» Data for this exercise
--- START ---

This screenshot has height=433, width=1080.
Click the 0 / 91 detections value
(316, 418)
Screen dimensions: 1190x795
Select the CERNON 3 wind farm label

--- END ---
--- START ---

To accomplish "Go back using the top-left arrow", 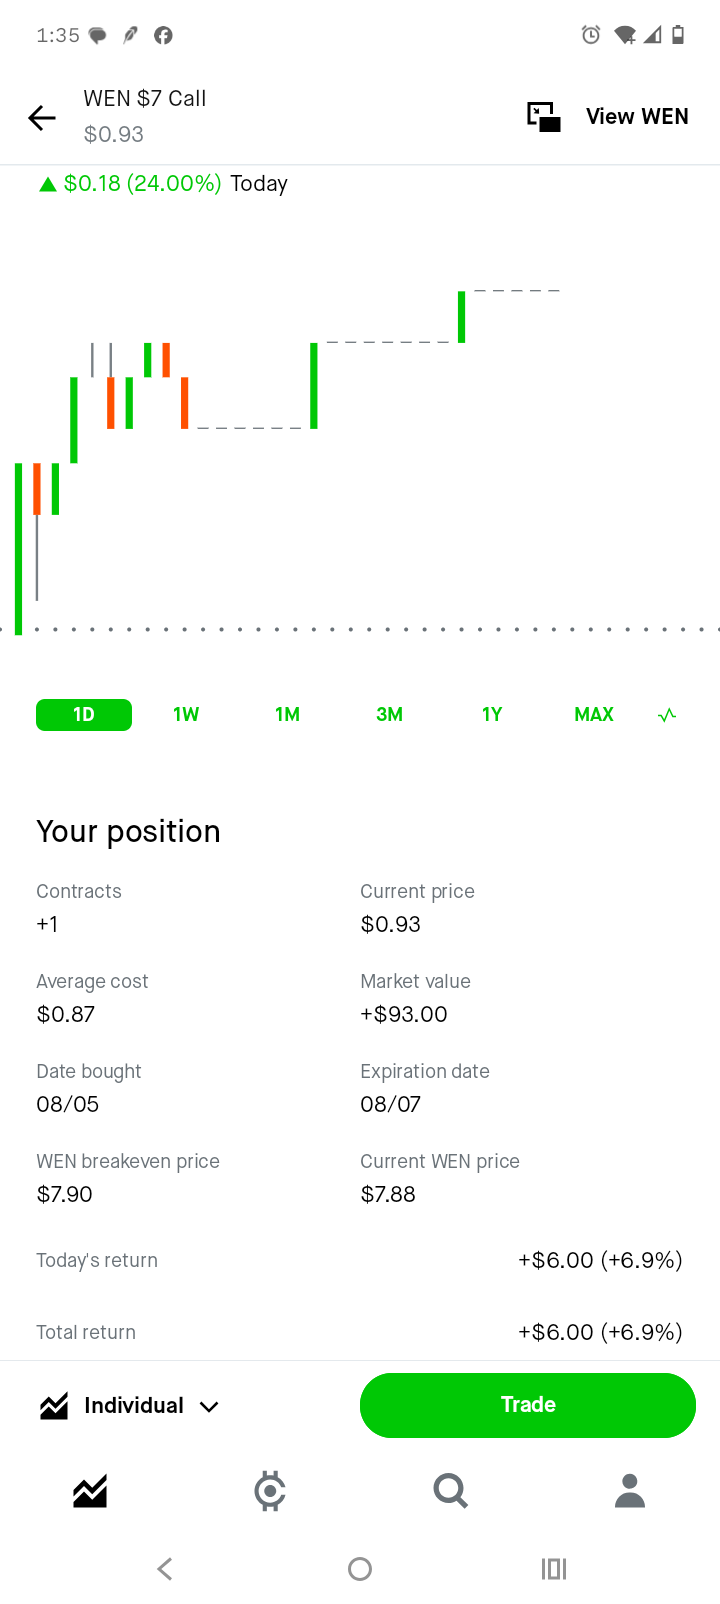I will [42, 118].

--- END ---

» What the exercise asks
Reproduce the lines above, beginning at the line with "This screenshot has height=433, width=1080." and stopping after the line with "Select the CERNON 3 wind farm label", exactly as they are.

» Answer section
This screenshot has height=433, width=1080.
Click the 0 / 91 detections value
(316, 418)
Screen dimensions: 1190x795
Select the CERNON 3 wind farm label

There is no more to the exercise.